The full positioning matrix and the trade-offs I made are in docs/why-causeway.md.

Install

Causeway is in alpha (0.1.0a0). The version pin opts you into the prerelease channel. Once v0.1.0 ships, drop the pin.

uv add 'causeway==0.1.0a0'

Stability

It's pre-1.0, so pin exact versions. Here's what I'm committing to after 1.0:

  • Patch + minor never break.
  • Major bumps follow a deprecation cycle — one full minor of warnings before removal.
  • The plugin contract is part of the stable surface.

Details in docs/stability/ — semver, IR stability, LTS.

Packages

Package What it is Status
causeway (PyPI) Core framework: routing, config, DI, tasks, plugin registry. v0.1 α
@causewayjs/client Owned route-key client runtime. v0.1 α
@causewayjs/react React provider, useQuery, and useMutation. v0.1 α
@causewayjs/next Next.js server client, prefetch, hydrate helpers. v0.1 α
@causewayjs/ts Low-level transport and shared runtime primitives. v0.1 α

The official adapter set lives inside causeway.contrib and installs through extras like causeway[dramatiq], causeway[s3], causeway[jwt], and causeway[sqlmodel]. Full inventory and roadmap in ROADMAP.md.

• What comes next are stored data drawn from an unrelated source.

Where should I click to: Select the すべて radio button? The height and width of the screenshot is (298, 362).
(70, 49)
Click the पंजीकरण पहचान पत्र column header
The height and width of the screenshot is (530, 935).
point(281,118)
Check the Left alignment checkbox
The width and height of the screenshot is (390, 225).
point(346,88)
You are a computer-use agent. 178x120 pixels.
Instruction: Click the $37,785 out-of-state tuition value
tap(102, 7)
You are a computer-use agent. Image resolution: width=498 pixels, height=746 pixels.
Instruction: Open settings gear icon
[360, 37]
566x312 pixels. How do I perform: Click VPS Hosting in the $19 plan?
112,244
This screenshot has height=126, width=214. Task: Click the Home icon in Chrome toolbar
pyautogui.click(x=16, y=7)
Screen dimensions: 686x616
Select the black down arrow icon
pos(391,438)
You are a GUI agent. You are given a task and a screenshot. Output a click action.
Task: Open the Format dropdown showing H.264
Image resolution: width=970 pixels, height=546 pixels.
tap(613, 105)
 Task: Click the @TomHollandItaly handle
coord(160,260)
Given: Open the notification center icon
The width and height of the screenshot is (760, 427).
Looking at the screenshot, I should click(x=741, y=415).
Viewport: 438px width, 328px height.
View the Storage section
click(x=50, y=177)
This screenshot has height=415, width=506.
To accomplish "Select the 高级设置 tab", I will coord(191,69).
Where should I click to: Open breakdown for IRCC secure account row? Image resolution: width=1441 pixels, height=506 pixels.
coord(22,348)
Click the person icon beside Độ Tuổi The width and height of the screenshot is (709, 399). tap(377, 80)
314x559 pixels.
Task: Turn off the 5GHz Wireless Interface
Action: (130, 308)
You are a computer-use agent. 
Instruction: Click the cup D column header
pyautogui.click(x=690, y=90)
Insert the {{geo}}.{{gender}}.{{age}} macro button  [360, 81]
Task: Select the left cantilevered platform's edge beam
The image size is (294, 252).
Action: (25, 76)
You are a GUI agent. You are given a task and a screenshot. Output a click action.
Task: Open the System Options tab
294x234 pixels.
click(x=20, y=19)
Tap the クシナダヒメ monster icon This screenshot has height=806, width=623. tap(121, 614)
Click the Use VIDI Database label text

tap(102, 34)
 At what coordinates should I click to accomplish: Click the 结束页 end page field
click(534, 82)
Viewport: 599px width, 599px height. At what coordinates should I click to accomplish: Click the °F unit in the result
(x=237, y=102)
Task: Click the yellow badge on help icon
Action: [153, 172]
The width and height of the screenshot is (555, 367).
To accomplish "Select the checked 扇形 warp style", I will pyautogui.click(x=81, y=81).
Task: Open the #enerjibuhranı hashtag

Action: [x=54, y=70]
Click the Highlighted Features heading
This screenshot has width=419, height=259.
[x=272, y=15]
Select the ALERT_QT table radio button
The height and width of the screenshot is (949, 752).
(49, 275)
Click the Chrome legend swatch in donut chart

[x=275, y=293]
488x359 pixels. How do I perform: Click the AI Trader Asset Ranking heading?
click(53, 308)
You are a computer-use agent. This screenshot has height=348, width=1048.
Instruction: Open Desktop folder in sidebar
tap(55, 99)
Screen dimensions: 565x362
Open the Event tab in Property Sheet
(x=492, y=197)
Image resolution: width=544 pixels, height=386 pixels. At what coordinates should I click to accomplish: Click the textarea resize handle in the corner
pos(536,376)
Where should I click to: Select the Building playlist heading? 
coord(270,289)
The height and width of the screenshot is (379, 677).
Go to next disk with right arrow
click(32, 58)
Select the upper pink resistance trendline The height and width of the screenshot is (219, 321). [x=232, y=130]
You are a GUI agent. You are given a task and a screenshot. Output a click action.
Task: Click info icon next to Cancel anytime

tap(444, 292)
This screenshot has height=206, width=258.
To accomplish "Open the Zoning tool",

React and Next.js are the bindings I maintain. Any other framework can ride on the same @causewayjs/ts runtime — if you build a binding for one, I'd love to point people at it.

Contributing

The issues I value most start with "I tried to use Causeway for X and got confused." Skim CONTRIBUTING.md for the on-ramp, and if you're going deep, docs/internals/ is the contributor's tour of the codebase.

License

MIT.

About

A lean backend framework on top of Dyadpy — file-based routing, typed config/DI, scoped providers, plugin registry, and background tasks for Python.